Na contramão mundial, a pandemia segue descontrolada no Brasil. Mas que ninguém espere uma solução à vista, pois Bolsonaro está ocupado blefando contra o mercado financeiro e as instituições seguem funcionando para acalmar as bolsas.

1. A derrota de uma geração. Um ano após o início da pandemia, o Brasil entra para a história da humanidade com o governo que rejeitou todas as medidas racionais de combate ao vírus, do isolamento à vacina. O saldo da mistura de terraplanismo, oportunismo político e compromissos econômicos são mais de 250 mil mortos ou uma Hiroshima e Nagasaki brasileiras. Como se não bastasse, hoje, pelo menos sete estados estão com picos mais altos de mortes do que em 2020. A onda se dirige ao sul e sudeste: São Paulo e Rio Grande do Sul, por exemplo, estão prestes a colapsar, com as novas cepas atingindo os mais jovens e mais capitais aumentando o toque de recolher.
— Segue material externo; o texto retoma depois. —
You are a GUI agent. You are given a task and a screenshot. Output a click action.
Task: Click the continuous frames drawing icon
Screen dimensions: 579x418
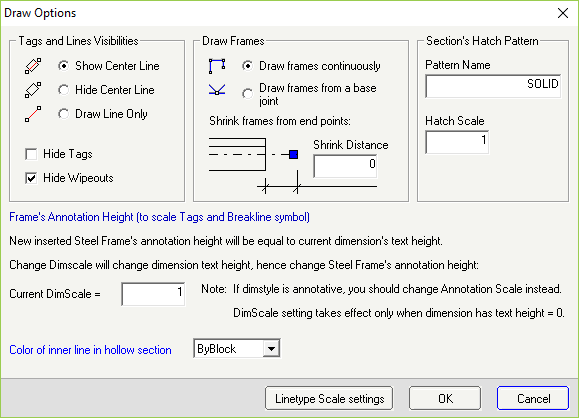tap(217, 66)
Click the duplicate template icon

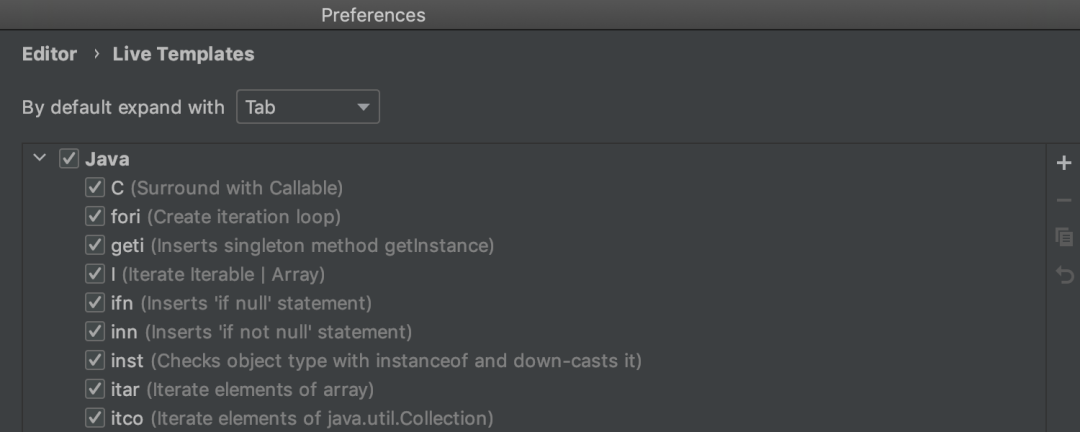pyautogui.click(x=1064, y=237)
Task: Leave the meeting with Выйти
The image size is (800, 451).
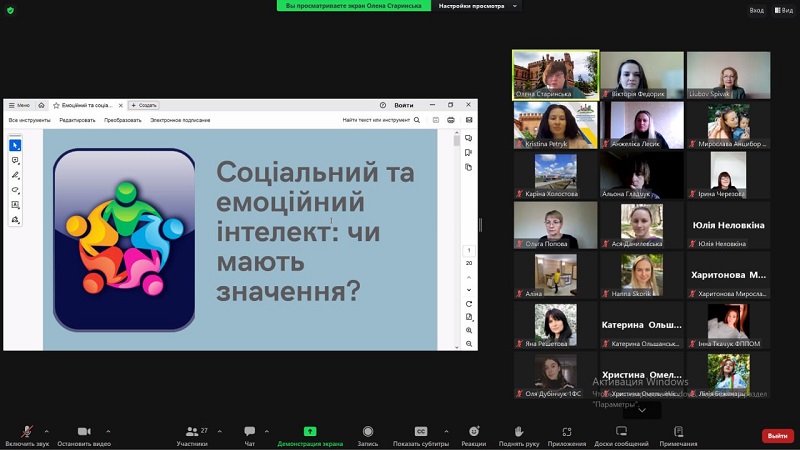Action: coord(777,436)
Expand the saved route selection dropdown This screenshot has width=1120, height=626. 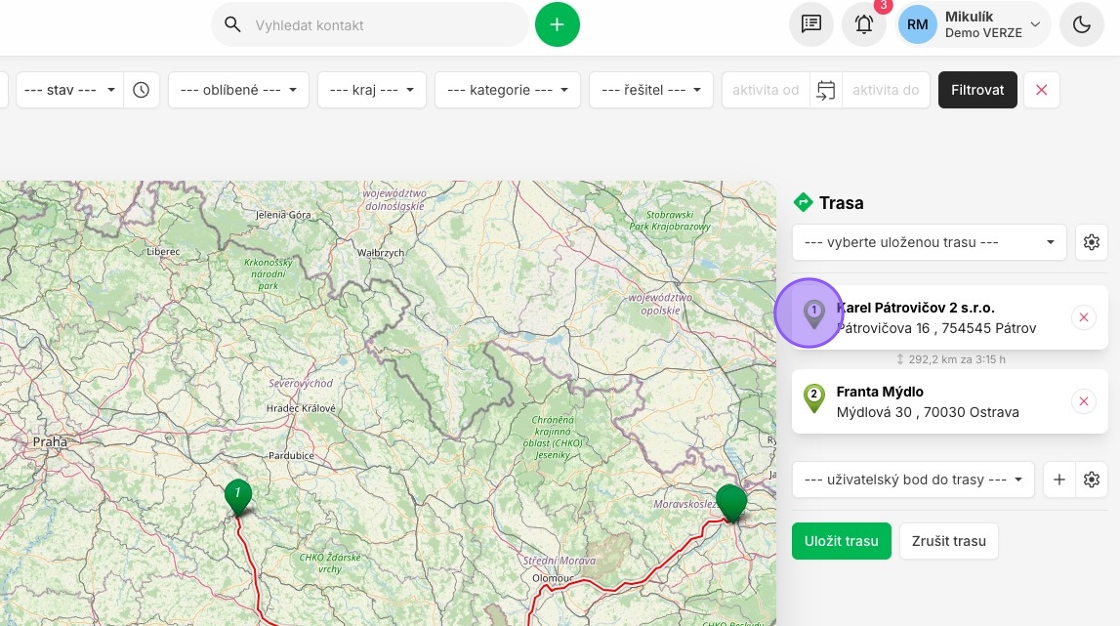coord(929,242)
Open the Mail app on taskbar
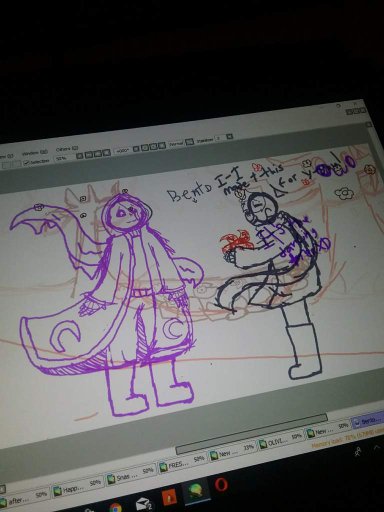This screenshot has height=512, width=384. [144, 504]
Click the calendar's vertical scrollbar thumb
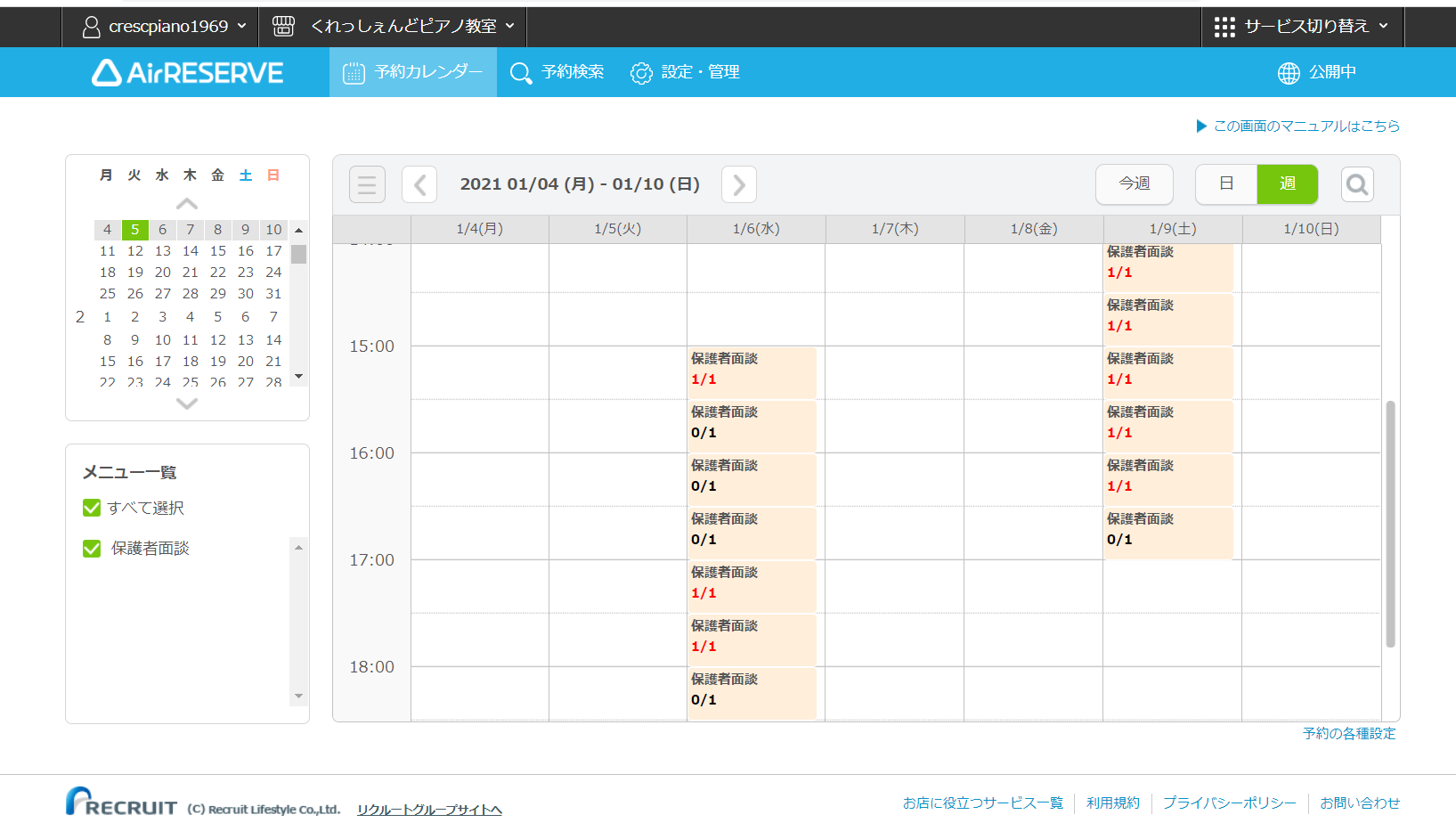 coord(1390,524)
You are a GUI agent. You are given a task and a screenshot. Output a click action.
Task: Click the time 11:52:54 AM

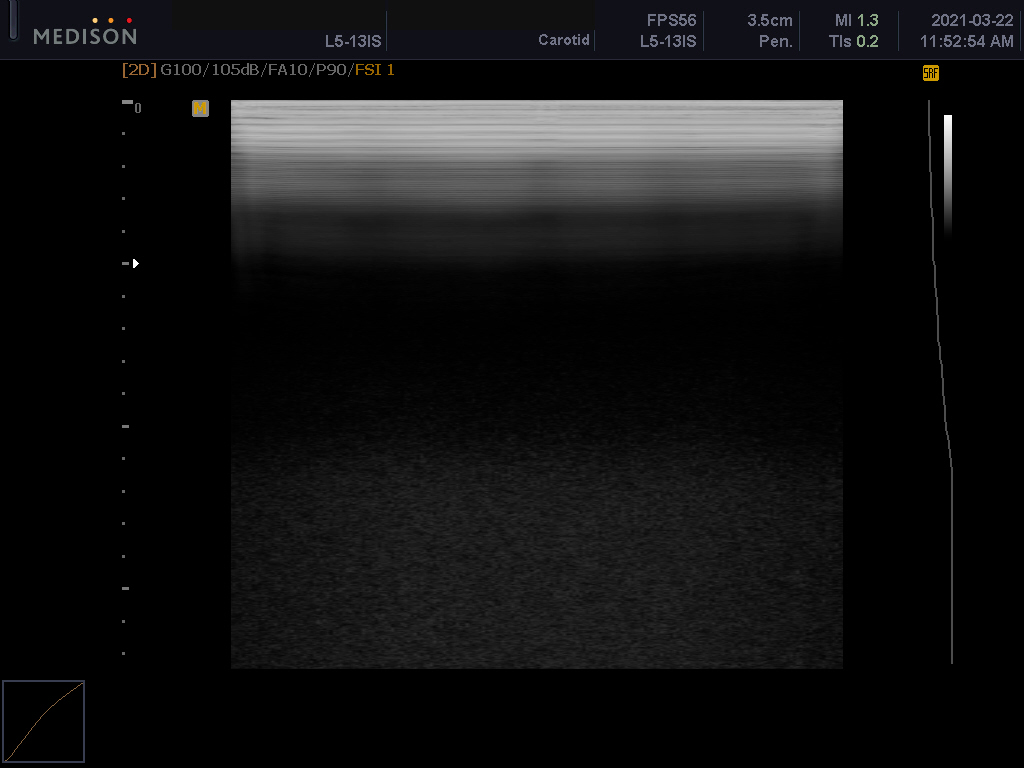[x=966, y=41]
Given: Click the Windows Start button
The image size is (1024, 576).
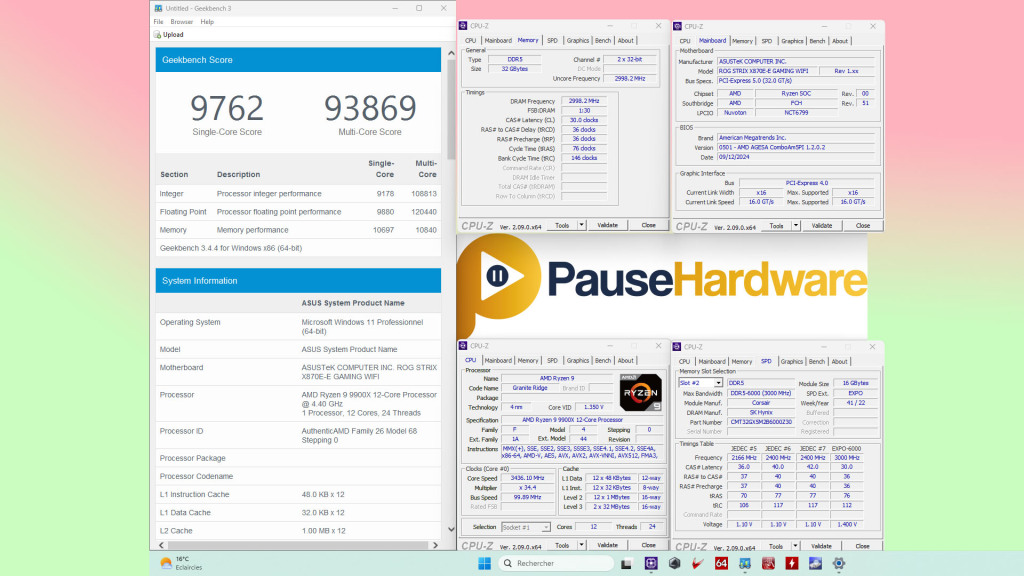Looking at the screenshot, I should pos(484,563).
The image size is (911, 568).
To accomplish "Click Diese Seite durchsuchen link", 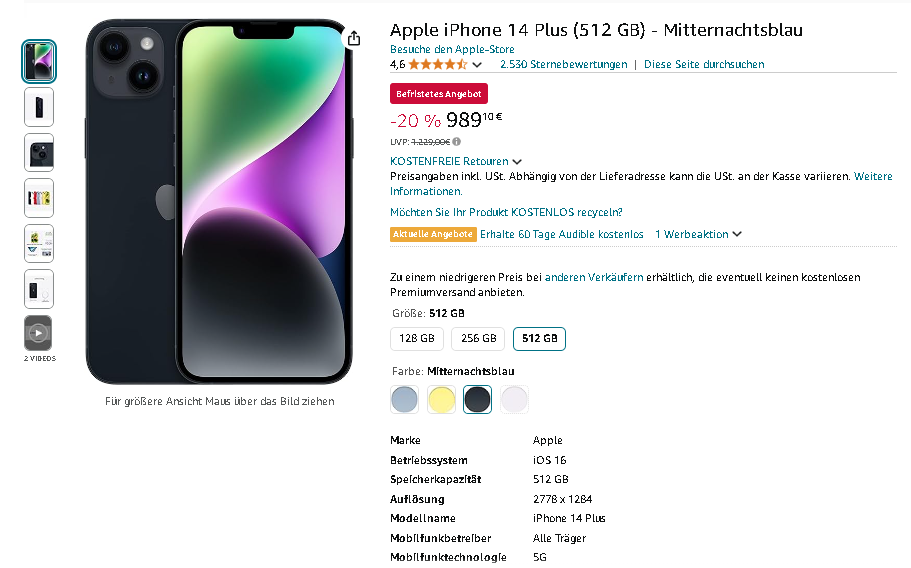I will 704,64.
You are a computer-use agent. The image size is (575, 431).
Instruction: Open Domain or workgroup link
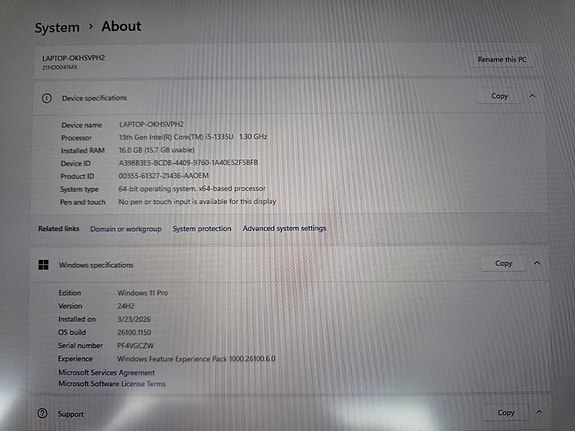point(126,229)
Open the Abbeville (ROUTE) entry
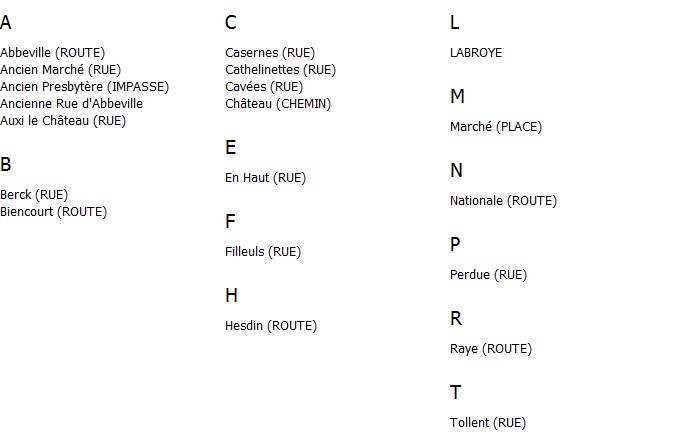This screenshot has width=675, height=439. pyautogui.click(x=53, y=53)
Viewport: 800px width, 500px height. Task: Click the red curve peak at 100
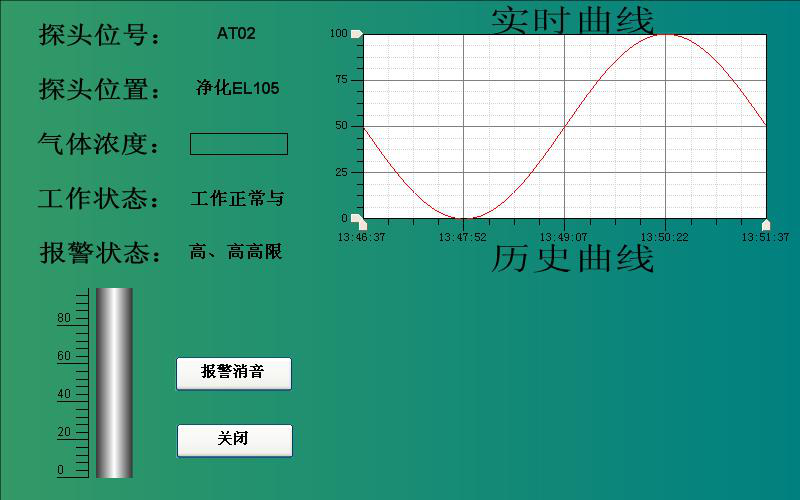coord(665,35)
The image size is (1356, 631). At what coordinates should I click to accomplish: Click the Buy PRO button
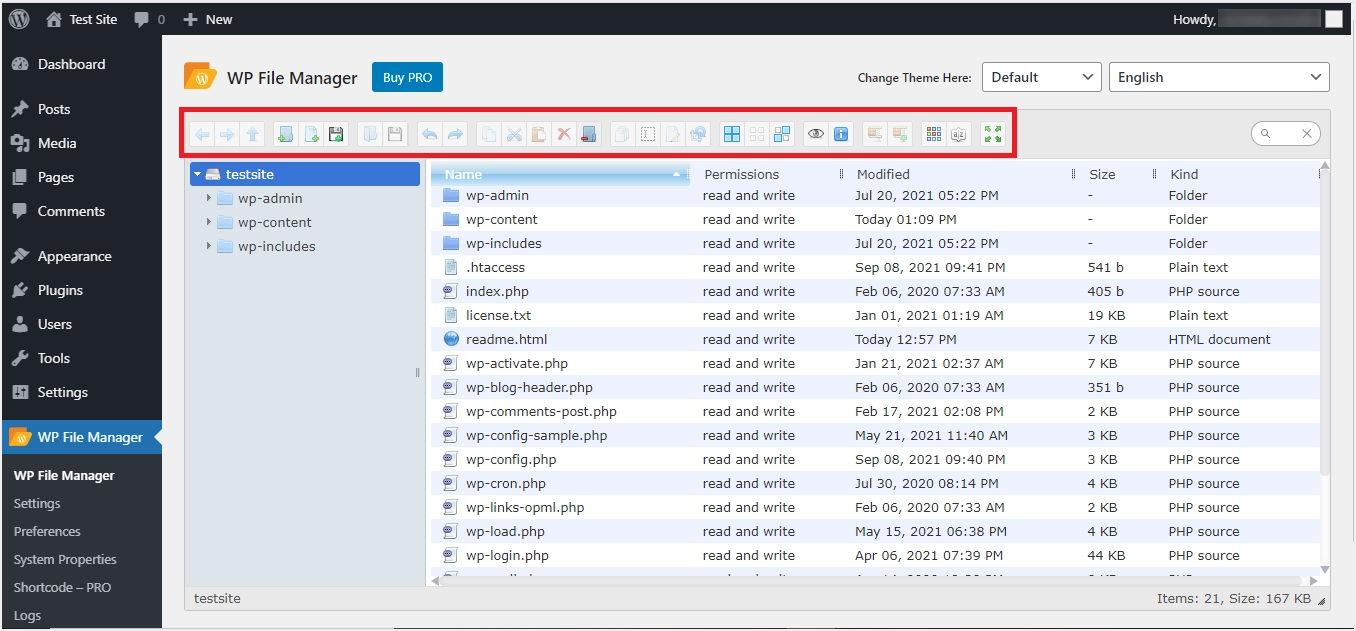(407, 77)
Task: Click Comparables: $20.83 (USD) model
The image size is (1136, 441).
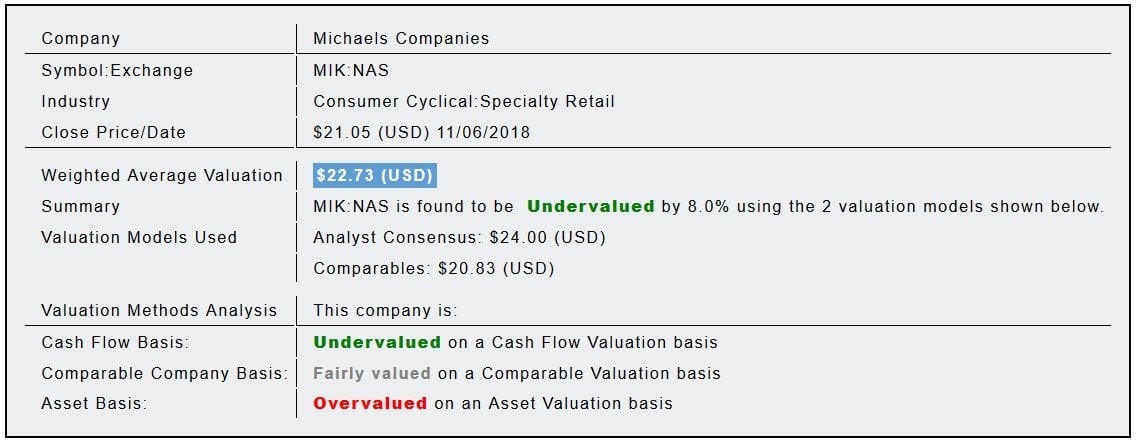Action: [433, 269]
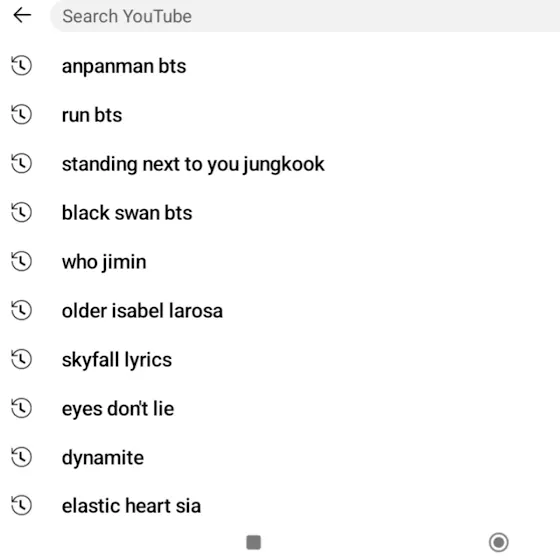The height and width of the screenshot is (560, 560).
Task: Click history icon beside skyfall lyrics
Action: click(21, 359)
Para comemorar a sequência de mais de 30 dias acima de mil mortes diárias, Jair Bolsonaro desaconselhou o uso de máscaras no pior dia de toda a pandemia e o especialista em logística general Pazuello se dá ao luxo de inverter a remessa de vacinas do Amazonas para o Amapá.

Na prática, Bolsonaro decidiu tomar caldo de cana, comer pastel, limpar a barra do filho e deixar que os outros resolvam o problema. Primeiro, o STF autorizou Estados e municípios a importarem vacinas registradas por autoridade sanitária estrangeira, caso a Anvisa não cumpra o prazo de 72 horas para conceder o aval. Depois, a Câmara aprovou a MP 1026/21 que, entre outras facilidades, dispensa a licitação e a adoção de regras mais flexíveis para os contratos para aquisição de vacinas. A mesma MP atende o lobby da União Química para acelerar a liberação da Sputnik V no país. Combinadas, a decisão do STF e a MP enfraquecem a Anvisa. Agora, o Senado discute um projeto do próprio presidente Rodrigo Pacheco para facilitar a aquisição privada de vacinas e a contratação de seguros por municípios e Estados. Pelo menos 16 estados já negociam a compra por conta própria das vacinas. Em suma, a omissão de Bolsonaro vai obrigar Estados e municípios a resolverem por conta própria o enfrentamento da pandemia, assumindo todos os ônus.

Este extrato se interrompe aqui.